▶ **Exercise aim**
Track down every line below that holds "agent" and copy it.

▶ **Exercise data**
▼

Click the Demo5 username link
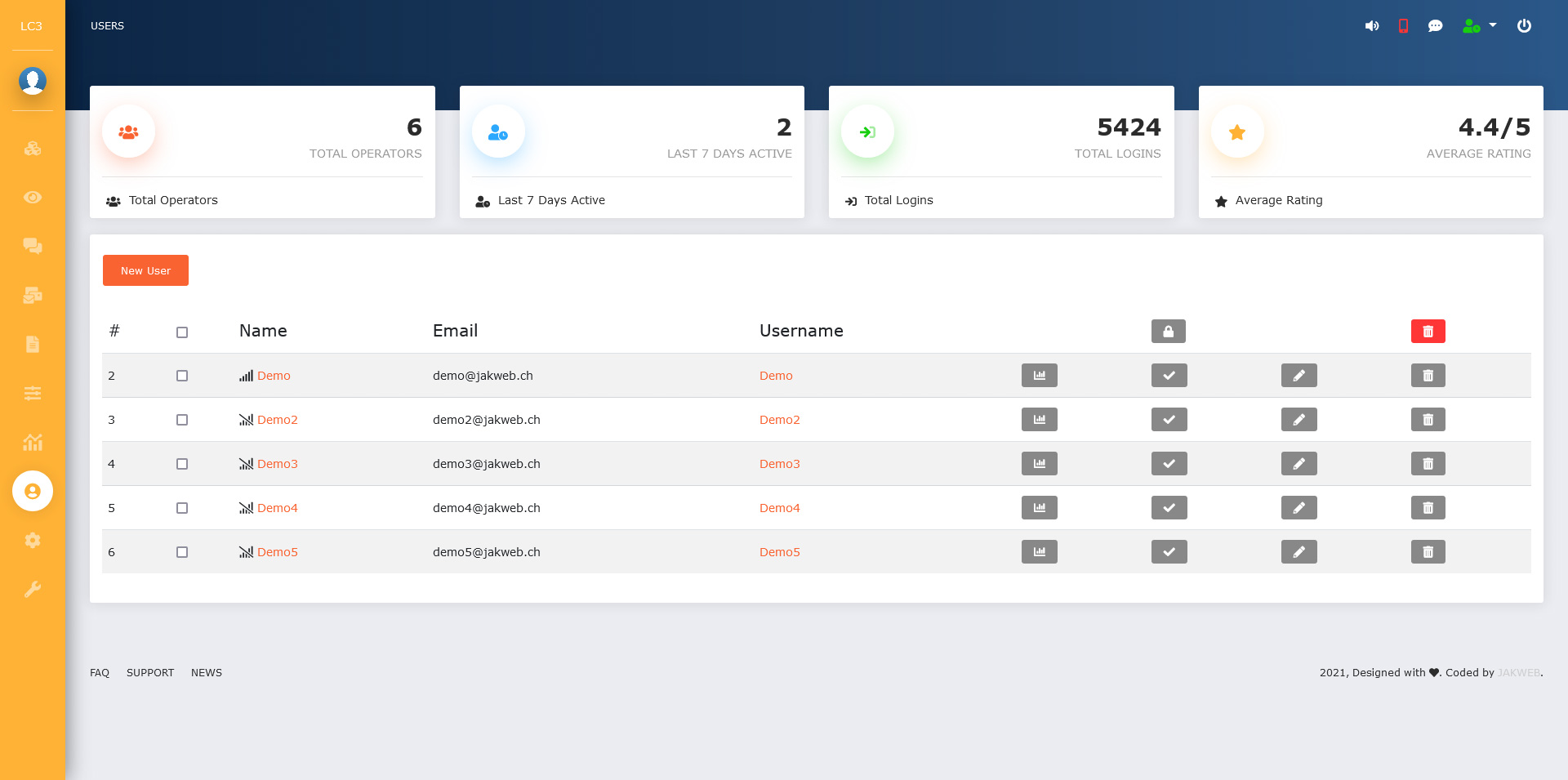Viewport: 1568px width, 780px height. (x=779, y=552)
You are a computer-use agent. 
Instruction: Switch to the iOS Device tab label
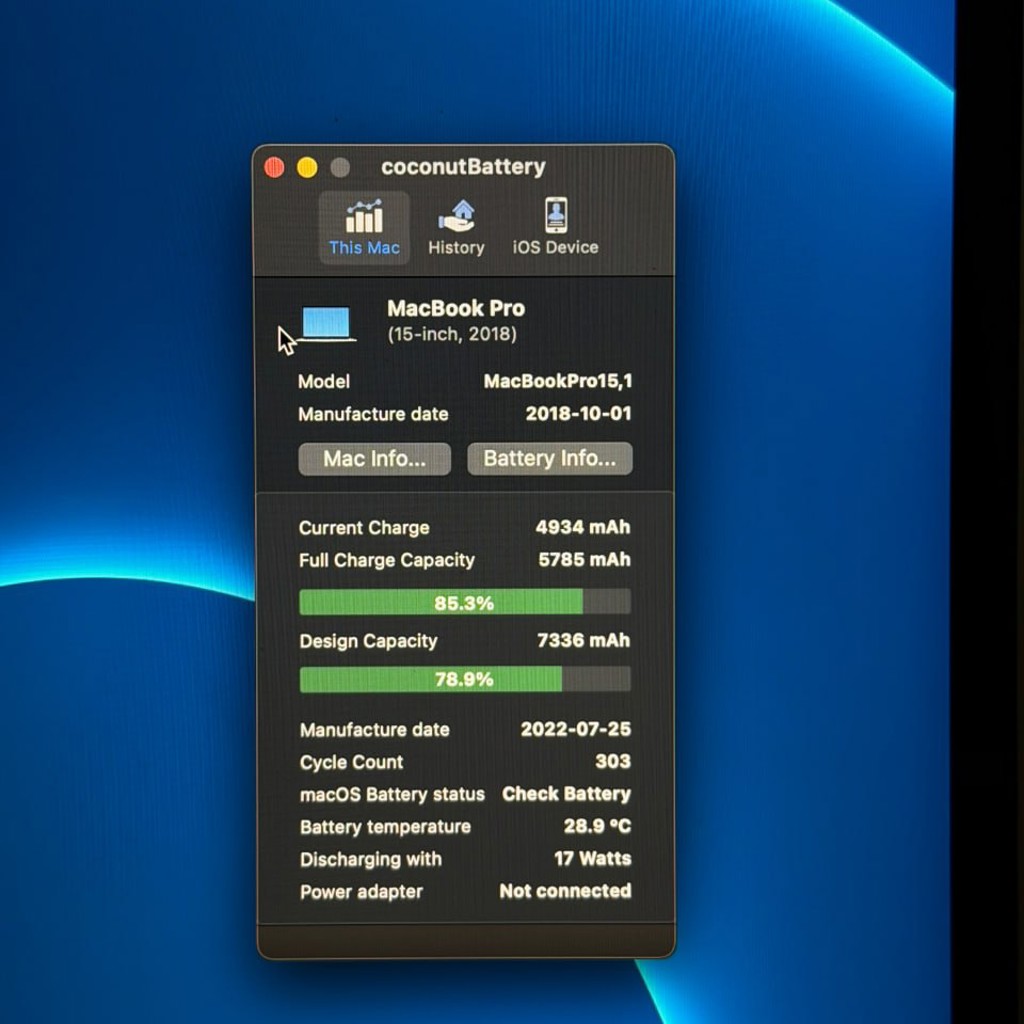coord(555,248)
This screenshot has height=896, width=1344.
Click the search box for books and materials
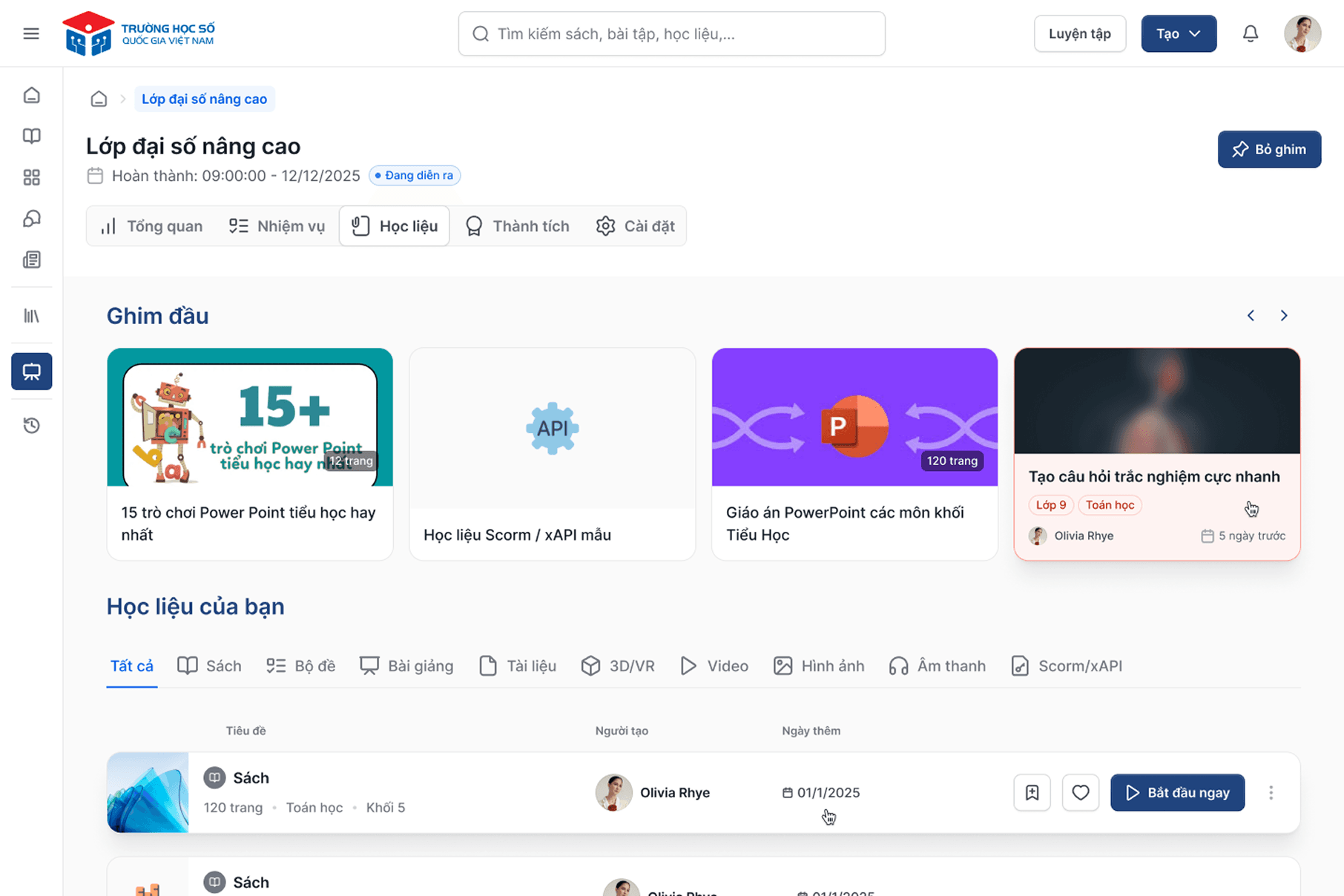pyautogui.click(x=671, y=33)
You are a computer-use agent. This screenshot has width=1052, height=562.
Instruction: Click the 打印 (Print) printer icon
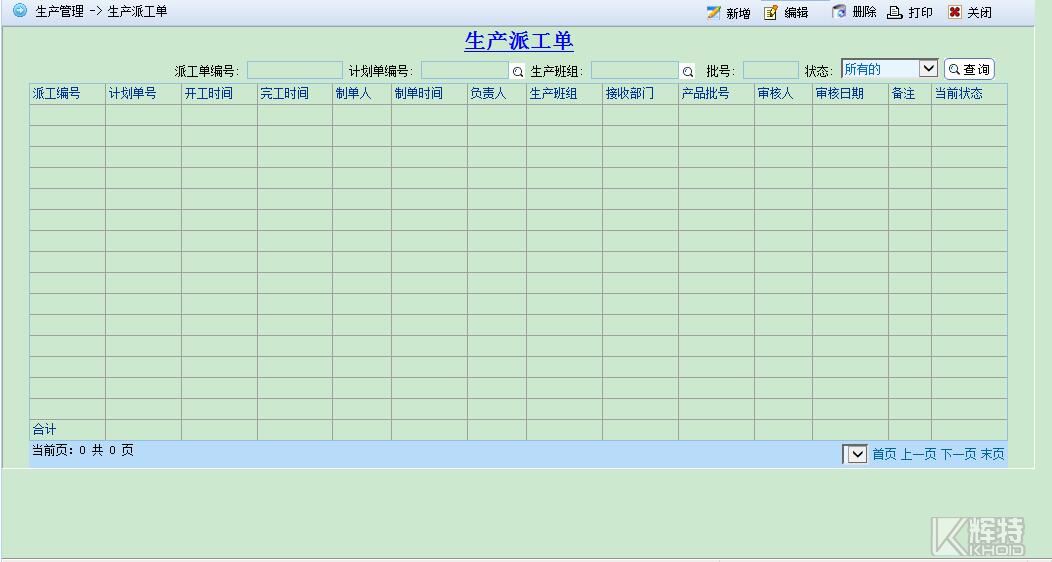(895, 13)
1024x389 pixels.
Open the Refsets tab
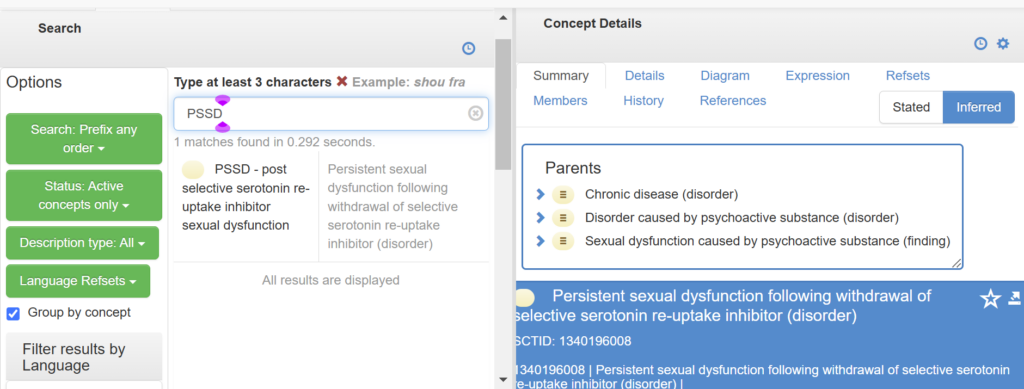908,76
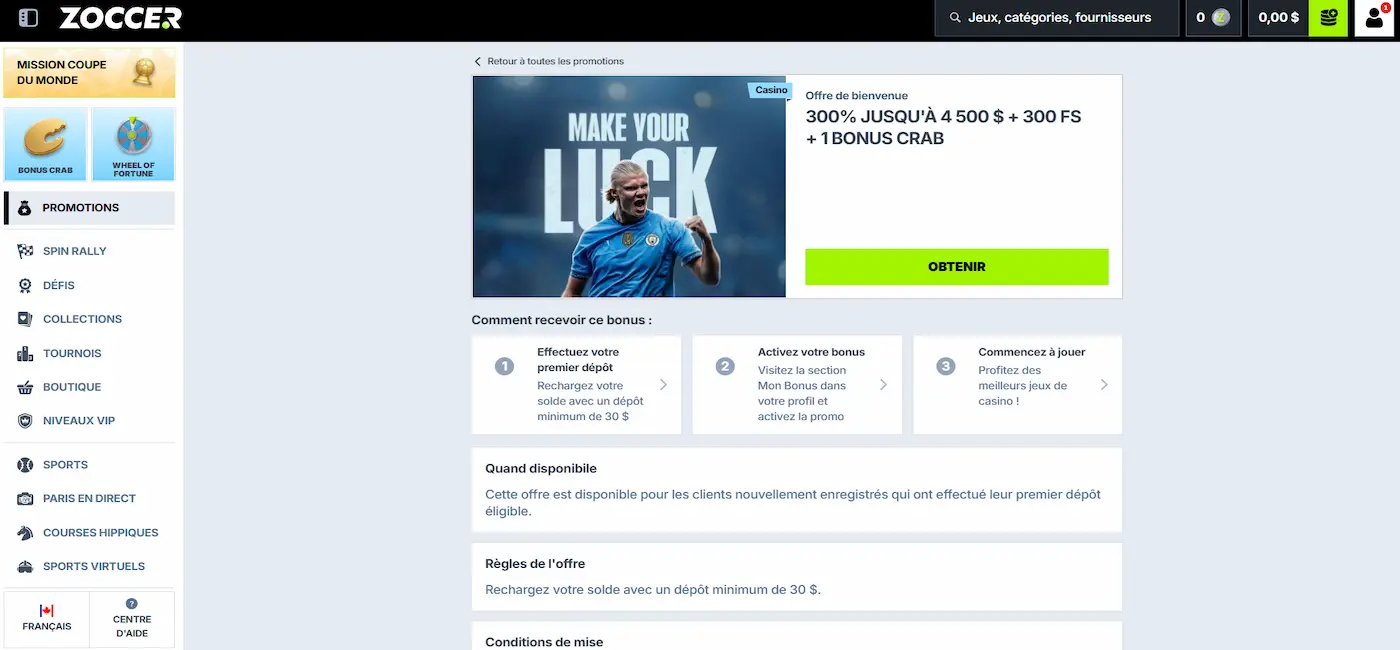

▲

▶ **Your solution**
You are a computer-use agent. 
You are a computer-use agent. This screenshot has width=1052, height=562.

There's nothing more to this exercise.